A deranged native with an hypnotic drum commands an army of giant spiders from a lost valley to conquer the jungle. Fantomah watches! A scientist, driven mad with hate, creates a horde of chemical creatures, invisible except for their enormous flaming hands, to destroy everything in their path. Fantomah observes! A wealthy tycoon, bent on destroying all modern civilisation, captures a pride of Royal Panthers and unleashes them on the streets of New York to set his ambition in motion. Fantomah sees!
Fantomah, 'mystery woman of the jungle' and 'the most remarkable woman ever known', was the Ayesha-like creation of 1930s comic artist, Fletcher Hanks. She's one of the most astonishing comic heroes to grace the pulps. After watching various evil-doers set their nefarious plans in motion she soon decides enough is enough and transforms her beautiful Jean Harlow visage into the form of an angry blue skull. She flies effortlessly on 'concentrated-thought waves' to confront her opponents, sometimes as just a terrible floating head, giving them fair warning to cease before she dishes out her justice.
For the drumming native, he is stopped in his tracks by Fantomah's will-power, then ensnared in a mass of jungle grass before being fed alive to the very spiders he tried to command. For the warped scientist, he is hung from the tallest point of a dead tree where, under Fantomah's power, the flaming hands lift the tree into the air then dash it to the ground - but before it has hit, the villain has died of fright, after which his body is lifted up into a vapourous cloud summoned by Fantomah. And as for the ambitious tycoon, he is whisked across the seas and through the air back to the jungle where Fantomah regresses him to caveman form, before leaving him at the mercy of the enormous panthers he took from their natural environment.

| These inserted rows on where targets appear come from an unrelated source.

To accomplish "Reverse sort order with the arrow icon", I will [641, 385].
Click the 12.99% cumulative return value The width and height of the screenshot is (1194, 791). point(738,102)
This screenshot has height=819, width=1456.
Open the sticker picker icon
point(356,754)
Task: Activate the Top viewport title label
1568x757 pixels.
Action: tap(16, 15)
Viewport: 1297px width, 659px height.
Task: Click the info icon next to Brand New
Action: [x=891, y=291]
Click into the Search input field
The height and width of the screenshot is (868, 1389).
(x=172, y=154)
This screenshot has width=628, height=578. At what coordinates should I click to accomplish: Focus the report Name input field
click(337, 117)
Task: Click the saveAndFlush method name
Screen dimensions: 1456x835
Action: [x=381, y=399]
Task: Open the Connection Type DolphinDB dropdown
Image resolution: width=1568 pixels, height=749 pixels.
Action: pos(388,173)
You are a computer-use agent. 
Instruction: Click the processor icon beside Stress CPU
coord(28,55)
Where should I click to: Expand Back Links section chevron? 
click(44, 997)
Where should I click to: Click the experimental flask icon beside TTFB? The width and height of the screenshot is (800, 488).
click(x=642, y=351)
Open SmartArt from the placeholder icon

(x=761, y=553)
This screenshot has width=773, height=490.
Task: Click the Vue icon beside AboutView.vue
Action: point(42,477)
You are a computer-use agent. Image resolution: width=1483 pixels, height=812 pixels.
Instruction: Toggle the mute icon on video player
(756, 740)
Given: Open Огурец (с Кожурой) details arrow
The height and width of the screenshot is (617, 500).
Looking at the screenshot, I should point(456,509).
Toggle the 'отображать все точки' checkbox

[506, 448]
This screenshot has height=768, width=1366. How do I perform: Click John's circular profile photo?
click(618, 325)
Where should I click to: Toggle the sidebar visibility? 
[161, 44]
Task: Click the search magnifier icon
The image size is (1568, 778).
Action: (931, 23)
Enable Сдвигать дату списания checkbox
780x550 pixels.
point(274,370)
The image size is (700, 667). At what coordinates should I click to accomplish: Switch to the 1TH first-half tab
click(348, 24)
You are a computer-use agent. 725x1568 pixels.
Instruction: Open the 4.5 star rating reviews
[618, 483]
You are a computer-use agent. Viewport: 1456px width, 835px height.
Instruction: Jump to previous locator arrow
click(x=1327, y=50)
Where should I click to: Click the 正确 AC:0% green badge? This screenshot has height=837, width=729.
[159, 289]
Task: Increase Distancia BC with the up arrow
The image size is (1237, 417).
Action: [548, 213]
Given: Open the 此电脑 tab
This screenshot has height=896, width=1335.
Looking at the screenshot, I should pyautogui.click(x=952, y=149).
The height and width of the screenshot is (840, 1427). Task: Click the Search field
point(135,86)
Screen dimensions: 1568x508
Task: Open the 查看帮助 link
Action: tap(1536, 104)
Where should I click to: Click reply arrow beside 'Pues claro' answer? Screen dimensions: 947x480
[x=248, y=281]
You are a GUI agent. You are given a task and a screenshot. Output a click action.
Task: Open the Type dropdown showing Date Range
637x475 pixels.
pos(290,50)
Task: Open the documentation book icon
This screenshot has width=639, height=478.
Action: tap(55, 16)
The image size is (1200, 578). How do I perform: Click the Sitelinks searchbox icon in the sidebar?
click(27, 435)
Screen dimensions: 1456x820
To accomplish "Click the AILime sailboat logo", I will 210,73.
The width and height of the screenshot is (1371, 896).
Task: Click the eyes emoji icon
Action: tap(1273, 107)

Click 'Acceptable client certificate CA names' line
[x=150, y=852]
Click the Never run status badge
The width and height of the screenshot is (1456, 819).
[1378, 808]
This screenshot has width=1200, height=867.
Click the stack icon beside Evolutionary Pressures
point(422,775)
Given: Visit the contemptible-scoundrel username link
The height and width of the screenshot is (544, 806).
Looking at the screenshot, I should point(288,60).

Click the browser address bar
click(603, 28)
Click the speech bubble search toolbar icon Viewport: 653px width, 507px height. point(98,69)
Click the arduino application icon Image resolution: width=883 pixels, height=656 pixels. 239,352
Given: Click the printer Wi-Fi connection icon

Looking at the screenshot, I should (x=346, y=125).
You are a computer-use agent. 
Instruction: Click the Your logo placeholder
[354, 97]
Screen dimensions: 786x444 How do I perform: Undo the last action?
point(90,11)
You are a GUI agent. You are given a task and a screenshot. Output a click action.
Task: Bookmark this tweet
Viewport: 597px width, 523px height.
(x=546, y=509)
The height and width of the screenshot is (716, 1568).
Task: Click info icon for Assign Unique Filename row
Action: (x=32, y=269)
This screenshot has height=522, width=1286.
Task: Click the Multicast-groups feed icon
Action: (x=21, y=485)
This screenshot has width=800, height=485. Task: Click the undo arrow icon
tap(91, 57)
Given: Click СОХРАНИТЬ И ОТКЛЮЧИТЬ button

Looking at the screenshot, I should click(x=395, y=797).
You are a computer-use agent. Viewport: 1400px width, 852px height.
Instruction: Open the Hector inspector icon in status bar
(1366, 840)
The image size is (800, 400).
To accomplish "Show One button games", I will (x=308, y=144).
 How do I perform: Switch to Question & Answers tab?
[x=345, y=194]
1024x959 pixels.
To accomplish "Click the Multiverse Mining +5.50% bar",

Fletcher Hanks was brought to the attention of the wider public thanks to Paul Karasik, when Fantagraphics published his collection of Hanks' strips in the 2007 volume 'I Shall Destroy All the Civilised Planets'. The other main strip Hanks produced was Stardust the Super Wizard, resembling (but pre-dating) Mick Anglo's Marvelman and with powers that are a cross between Superman's and a dose of occult black magic - with tales just as inventive and bizarre as Fantomah's.
Looking for further information on Hanks reveals that he is a fairly mysterious character. Most of the currently available biographical information comes from his son, Fletcher Hanks Jr., after Karasik visited him at his home, wondering at first if he had discovered the artist himself still alive. Judging by dates given on the internet (the main sources being Lambiek and Wikipedia) that would be truly amazing, as they provide a birth date of 1879. I wondered about this date and decided to do a little research on ancestry.com to see what I could dig up.
I was able to find information on the 1900, 1920 and 1930 U.S. census returns, a 1911 passenger list for the S.S. Oceana travelling from Bermuda to New York, and the Social Security Death Index, to come up with the following data: Hanks was born in New Jersey on 1 December 1887 to William Hanks, a minister, and Alice Fletcher Hanks, the daughter of English immigrants (I wonder if Fletcher was her maiden name, or maybe her mother's?) William and Alice married c.1885 and Fletcher is the only son of theirs I could see. He appears on the S.S. Oceana manifest, in 1911, aged 22, with his mother, returning to New York from Bermuda, and even at this early stage gives his occupation as 'cartoonist' - it would be fascinating to see what kind of work he was doing then. This was just before he married Margaret, with whom he would go on to have several children, including Douglas, Alma, Fletcher Jr, and William.
In his interview with Karasik, and in other places, Hanks Jr. has said his father was an abusive alcoholic who left the family for good in 1930, much to the relief, apparently, of his wife and children. The 1930 U.S. census (which was taken on April 14th) shows the family still together in Talbot County, Maryland, with Hanks described as an 'artist'. Also living with them is Hanks' 75-year old widowed father. While being careful to remember that such family stories should always be taken as just one person's point of view, one can't help but wonder what led the elder Fletcher Hanks to go down this dark path. What was his own childhood like? Did he struggle as an artist? (He wasn't a great artist, though his strip work has an attractive if crude quality, and he must have been frustrated at not being able to turn his talent into riches). What happened in 1930? Perhaps his father died in that year, and that freed him of his responsibility to a family he couldn't support during the lean years of the Great Depression. Who knows? Most of the comic strips available seem to have been produced from 1939-41, though Karasik has since discovered at least one as late as 1945.
In fact, since the publication of 'I Shall Destroy All the Civilised Planets' last year, a whole load of 'new' Hanks strips have surfaced, enough to warrant a second volume, 'You Shall Die By Your Own Creation' (for publication in 2009). I did write to Paul to find out if he was aware of the Hanks facts I had discovered (certain he would be), and indeed he was - which hopefully means he's researched even further into Hanks' life and will be presenting a more comprehensive biography in the new book, which I eagerly await. (I did go and update the Wikipedia entry though).
According to his son (who died earlier this year and whose own life story is pretty amazing in itself), Fletcher Hanks' body was discovered frozen to a park bench in New York, not in 1970 as some internet sites proclaim, but in February 1976 according to the record. Not a bad age (89) for an alcoholic, but not a pleasant end, if true.

I couldn't resist drawing Fantomah, and may do a Stardust to accompany her soon.